Christine Howard Sandoval: the green shoot that cracks the rock
1326 South Boyle Avenue
Friday, May 27 at 6:00 PM 8:00 PM
Ends Jul 16, 2022
Parrasch Heijnen is pleased to present the gallery’s first exhibition with Vancouver-based Christine Howard Sandoval (b. Anaheim, CA, 1975) featuring the artist’s architectural drawings, sculptures and experimental film. Howard Sandoval’s embodied work confronts the complex history and innate interconnection of land and body. As she traces a path to her ancestral home, the artist scrutinizes the narrative of erasure in early North American settler’s records and reassigns power through documentation of embedded Indigenous cultural practices.

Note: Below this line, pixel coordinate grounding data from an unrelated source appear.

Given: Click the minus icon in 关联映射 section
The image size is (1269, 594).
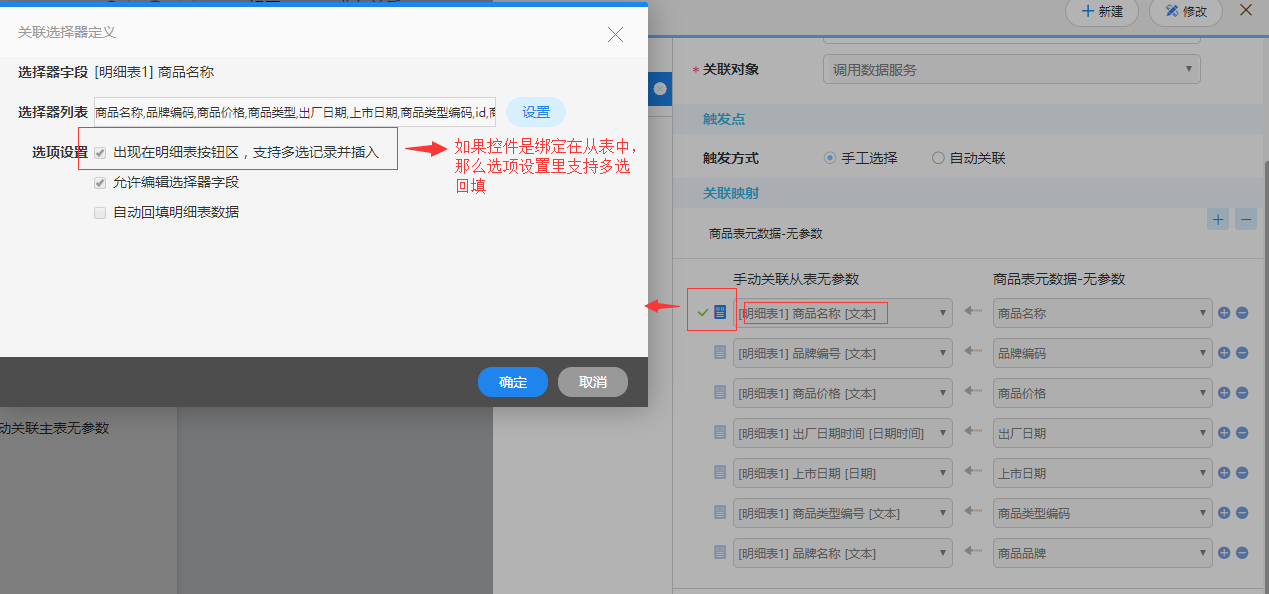Looking at the screenshot, I should click(1245, 219).
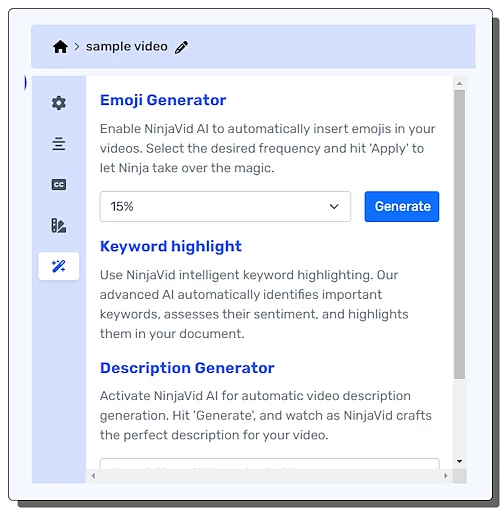500x508 pixels.
Task: Open the settings gear tab in sidebar
Action: click(x=59, y=103)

Her poetic oeuvre seeks to weave a collective awareness back to nature by means of a more cyclical and deepened relationship with land and place. The land, as an ever-evolving being, plays a central role in Howard Sandoval’s visual language. Taking adobe as her main medium, the artist explores its inherent properties of historical, familial and ecological histories. Adobe mud requires a bodily process to mix soil (sand, silt and clay), water and often straw to form a workable, malleable and ultimately structural material. In this ongoing investigation, she emphasizes the intentionally omitted history of forced labor, land theft, and the violent genocidal actions Indigenous people experienced. Within this new body of work, Howard Sandoval compresses the architectural space of Mission Soledad, focusing on the location of her ancestors. These literal landscapes depict flattened passageways and facades perceived from every angle; within and at a distance, forward and backward. The application of pigmented green overlay in The Fire and After The Fire relays emergent space bringing new life and understanding. Using a highly tactile process, she mounds the adobe onto vinyl, paper and panel then peels away layers–mirroring the obstruction of past histories–to reveal untouched space. The woven sculptures utilize a similar adobe layering technique though in a three-dimensional form referencing the archways, stones, baskets and Indigenous mound formations. In the smaller series of mounds adobe binds the space between spliced lines of historical documents.